Our trust’s geography is one of the largest in Northern Ireland, going from Larne, through Carrickfergus, Newtownabbey, Antrim, Ballymena, Magherafelt, Cookstown, Pomeroy, Draperstown and all the way up round the coast. Those consultants are delivering outpatient clinics to ladies who require antenatal care, which also puts them under pressure. From an antenatal point of view, our geography is quite challenging, particularly where it is led by obstetricians, and the review has recommended that we examine that.

If experienced midwives were recruited, they could take on antenatal care for healthy women in the early stages of pregnancy, and the consultants could be used only to see the women who are at higher risk. That would mean that there would be more opportunity to get the training, the skills and the leadership from the obstetricians in the hospital on the ward. We are trying to address all those issues, and the most important point is that they have been identified in the review. We know what we have to do, and we are determined that we will do it.

Mrs McGill:

You mentioned the size of the geographical area. Are you making the case that it is too big?

Ms Evans:

That is a matter of opinion. The reality is —

Mrs McGill:

I represent the same constituency as Mr Buchannan, and he made an effective point earlier — as he often does. It is the same argument that we have been making in Omagh for a considerable time.

Ms Evans:

With the greatest respect, I do not think that I am necessarily saying that the area is too large. Two fully functioning maternity units are within the geography of the Northern Health and Social Care Trust — one in the Causeway Hospital and one in Antrim Area Hospital. However, I was saying that, if antenatal care is organised so that it is mostly obstetrician-led, one must make it convenient for one’s population. There is a choice: a trust either makes the patient travel to the obstetrician or it makes the obstetrician travel to the patient.

◇ ◇ ◇ ◇

_ASSIGNMENT 1_.
Answer these questions from the transcript:
(a) Which two hospitals have fully functioning maternity units within the trust's geography?
(b) In which place does Mrs McGill say the same argument has been made for a considerable time?
(c) If recruited, who could take on antenatal care for healthy women in the early stages of pregnancy?
_ASSIGNMENT 2_. Extract the stretch of the transcript from "You mentioned the" through "a considerable time.".
_ASSIGNMENT 3_. List every person named in the transcript.
The lines that come next are separate material and are unrelated to the transcript.

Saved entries
◇ ◇ ◇ ◇

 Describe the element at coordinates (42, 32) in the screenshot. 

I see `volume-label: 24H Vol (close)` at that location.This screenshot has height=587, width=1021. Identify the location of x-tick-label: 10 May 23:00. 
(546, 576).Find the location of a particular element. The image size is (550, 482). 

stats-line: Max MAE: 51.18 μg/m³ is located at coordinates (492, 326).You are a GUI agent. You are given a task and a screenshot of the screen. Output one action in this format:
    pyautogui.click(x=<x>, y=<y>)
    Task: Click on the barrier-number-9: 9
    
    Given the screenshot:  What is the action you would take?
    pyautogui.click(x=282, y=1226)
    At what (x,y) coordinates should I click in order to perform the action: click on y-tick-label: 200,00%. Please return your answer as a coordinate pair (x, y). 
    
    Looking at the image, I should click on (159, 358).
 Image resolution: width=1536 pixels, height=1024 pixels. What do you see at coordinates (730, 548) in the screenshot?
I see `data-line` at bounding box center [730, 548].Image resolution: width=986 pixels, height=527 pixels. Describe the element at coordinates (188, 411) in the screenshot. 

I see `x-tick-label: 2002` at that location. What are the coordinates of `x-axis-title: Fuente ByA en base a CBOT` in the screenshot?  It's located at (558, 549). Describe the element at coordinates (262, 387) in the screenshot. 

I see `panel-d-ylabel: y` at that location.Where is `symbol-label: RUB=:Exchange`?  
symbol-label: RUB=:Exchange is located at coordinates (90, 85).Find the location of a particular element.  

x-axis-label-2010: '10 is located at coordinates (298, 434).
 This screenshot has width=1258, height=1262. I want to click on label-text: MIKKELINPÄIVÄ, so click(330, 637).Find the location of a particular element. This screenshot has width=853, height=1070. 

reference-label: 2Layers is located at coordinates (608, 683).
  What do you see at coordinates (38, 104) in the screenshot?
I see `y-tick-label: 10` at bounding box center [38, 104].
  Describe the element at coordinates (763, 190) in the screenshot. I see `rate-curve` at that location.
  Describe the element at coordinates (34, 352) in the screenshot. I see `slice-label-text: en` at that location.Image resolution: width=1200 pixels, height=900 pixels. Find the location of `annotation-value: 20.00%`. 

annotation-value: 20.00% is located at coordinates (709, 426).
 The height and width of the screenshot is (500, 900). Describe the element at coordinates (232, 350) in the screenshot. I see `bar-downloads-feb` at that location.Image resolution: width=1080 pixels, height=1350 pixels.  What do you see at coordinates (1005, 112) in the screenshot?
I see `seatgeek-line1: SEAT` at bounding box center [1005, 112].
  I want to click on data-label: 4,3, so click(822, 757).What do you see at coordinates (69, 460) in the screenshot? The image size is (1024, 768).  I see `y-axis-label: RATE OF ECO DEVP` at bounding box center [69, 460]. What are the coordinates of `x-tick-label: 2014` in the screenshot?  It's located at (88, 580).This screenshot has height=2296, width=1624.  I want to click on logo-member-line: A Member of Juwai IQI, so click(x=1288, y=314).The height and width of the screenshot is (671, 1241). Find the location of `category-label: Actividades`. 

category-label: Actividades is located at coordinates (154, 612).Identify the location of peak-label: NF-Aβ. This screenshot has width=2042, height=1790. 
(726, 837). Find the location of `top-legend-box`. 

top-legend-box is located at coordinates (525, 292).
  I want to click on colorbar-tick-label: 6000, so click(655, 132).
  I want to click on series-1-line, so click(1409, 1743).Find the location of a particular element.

◇ ◇ ◇ ◇

_EXERCISE RESPONSE 1_.
(a) The Causeway Hospital and Antrim Area Hospital
(b) Omagh
(c) Experienced midwives

_EXERCISE RESPONSE 2_.
You mentioned the size of the geographical area. Are you making the case that it is too big?

Ms Evans:

That is a matter of opinion. The reality is —

Mrs McGill:

I represent the same constituency as Mr Buchannan, and he made an effective point earlier — as he often does. It is the same argument that we have been making in Omagh for a considerable time.

_EXERCISE RESPONSE 3_.
Mrs McGill
Ms Evans
Mr Buchannan